Pillar[n]arenes have garnered popularity due to their unique pillar-shaped structure, which results in hydrophobic cavities. These cavities facilitate the formation of inclusion complexes with guest molecules through noncovalent interactions such as π–π stacking, hydrogen bonding, and van der Waals interactions. Such host–guest interactions enable diverse functionalities in pillar[n]arenes, including molecule recognition, self-assembly, and encapsulation. Nevertheless, it is important to note that the host–guest properties of pillar[n]arenes can be influenced by conformational changes, primarily driven by the rotation of hydroquinone units about their methylene bridge axis. These structural changes can lead to variations in underlying noncovalent and steric interactions, impacting the overall stability of the host–guest system and potentially leading to selective uptake of guest molecules. Additionally, due to relative energy differences, we expect a distribution of pillar[n]arene conformations at thermal equilibrium. In this work, we employ density functional theory to evaluate ground-state electronic structures of pillar[n]arene conformations across pillar[n]arenes of various sizes and functionalizations.
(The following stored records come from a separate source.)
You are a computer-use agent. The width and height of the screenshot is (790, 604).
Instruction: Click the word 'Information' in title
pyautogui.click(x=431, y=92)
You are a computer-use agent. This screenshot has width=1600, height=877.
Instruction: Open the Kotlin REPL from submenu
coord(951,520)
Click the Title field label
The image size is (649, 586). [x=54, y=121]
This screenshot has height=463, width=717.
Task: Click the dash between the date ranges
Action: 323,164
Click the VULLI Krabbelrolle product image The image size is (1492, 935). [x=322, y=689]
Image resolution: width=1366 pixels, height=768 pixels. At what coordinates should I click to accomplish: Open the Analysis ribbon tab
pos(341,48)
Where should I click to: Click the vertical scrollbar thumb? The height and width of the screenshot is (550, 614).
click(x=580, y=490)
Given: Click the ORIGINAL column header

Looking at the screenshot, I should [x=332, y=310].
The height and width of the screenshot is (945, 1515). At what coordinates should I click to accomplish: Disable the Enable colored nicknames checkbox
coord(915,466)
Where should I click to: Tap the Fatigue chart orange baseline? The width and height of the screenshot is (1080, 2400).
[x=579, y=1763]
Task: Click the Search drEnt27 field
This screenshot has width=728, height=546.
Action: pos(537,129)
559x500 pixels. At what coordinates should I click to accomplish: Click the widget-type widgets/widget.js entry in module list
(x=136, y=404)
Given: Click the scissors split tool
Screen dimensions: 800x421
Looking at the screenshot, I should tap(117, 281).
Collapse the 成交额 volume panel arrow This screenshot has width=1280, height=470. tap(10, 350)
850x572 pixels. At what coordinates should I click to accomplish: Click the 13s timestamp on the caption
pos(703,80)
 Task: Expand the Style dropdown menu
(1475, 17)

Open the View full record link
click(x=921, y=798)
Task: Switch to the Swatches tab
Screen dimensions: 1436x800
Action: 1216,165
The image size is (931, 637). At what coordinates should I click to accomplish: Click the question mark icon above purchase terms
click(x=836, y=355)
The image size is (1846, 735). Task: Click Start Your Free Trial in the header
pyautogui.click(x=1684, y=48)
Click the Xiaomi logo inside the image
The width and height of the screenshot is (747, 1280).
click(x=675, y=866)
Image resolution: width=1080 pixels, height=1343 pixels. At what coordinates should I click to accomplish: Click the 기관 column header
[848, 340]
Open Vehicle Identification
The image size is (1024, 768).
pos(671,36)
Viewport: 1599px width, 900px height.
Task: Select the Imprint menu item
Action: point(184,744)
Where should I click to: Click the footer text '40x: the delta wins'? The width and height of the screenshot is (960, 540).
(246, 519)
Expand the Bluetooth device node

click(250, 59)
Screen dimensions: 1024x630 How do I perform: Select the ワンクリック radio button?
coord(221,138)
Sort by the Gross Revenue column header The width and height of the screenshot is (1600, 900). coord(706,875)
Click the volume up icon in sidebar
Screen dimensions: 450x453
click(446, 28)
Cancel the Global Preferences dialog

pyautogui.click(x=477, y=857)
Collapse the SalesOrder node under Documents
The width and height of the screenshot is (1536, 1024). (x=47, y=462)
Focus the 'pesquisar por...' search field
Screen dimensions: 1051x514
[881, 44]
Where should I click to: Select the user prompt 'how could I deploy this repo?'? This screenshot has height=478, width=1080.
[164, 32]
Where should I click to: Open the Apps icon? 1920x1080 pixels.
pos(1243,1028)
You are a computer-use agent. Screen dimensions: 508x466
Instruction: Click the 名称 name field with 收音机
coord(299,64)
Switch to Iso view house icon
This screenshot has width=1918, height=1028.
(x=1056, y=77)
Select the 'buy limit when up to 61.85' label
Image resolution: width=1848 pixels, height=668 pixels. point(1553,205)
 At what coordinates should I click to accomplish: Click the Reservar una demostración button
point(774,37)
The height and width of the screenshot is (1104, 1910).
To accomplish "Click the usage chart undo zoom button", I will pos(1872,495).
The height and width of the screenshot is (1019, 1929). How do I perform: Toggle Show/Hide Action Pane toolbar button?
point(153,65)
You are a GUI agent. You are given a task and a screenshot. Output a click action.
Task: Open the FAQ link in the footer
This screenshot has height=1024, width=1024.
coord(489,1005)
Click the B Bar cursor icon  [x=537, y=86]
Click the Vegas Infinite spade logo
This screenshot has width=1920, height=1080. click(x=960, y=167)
We have aimed to explore the impact of dispersion interactions, hydrogen bonding, and steric interactions on the overall energetics of pillar[n]arene conformations and determine the dominant conformation at 298 K using a Boltzmann-weighted distribution. The relative strengths of hydrogen bonds across various pillar[n]arene conformations have been examined using Bader’s quantum theory of atoms in molecules topological analysis. Furthermore, we also assessed the solvation of pillar[n]arenes in water using an implicit solvent model that unveils quantitative distinctions in hydrogen bonding and relative dispersion contributions among various pillar[n]arene conformations. Finally, pillar[n]arene conformations with more complex functional groups such as primary amine, alkyl bromide, and carboxylic acid have been studied to evaluate the interplay between underlying interactions such as hydrogen bonding, dispersion, and steric interactions and their collective impact on the structure and energetics of pillar[n]arene conformations.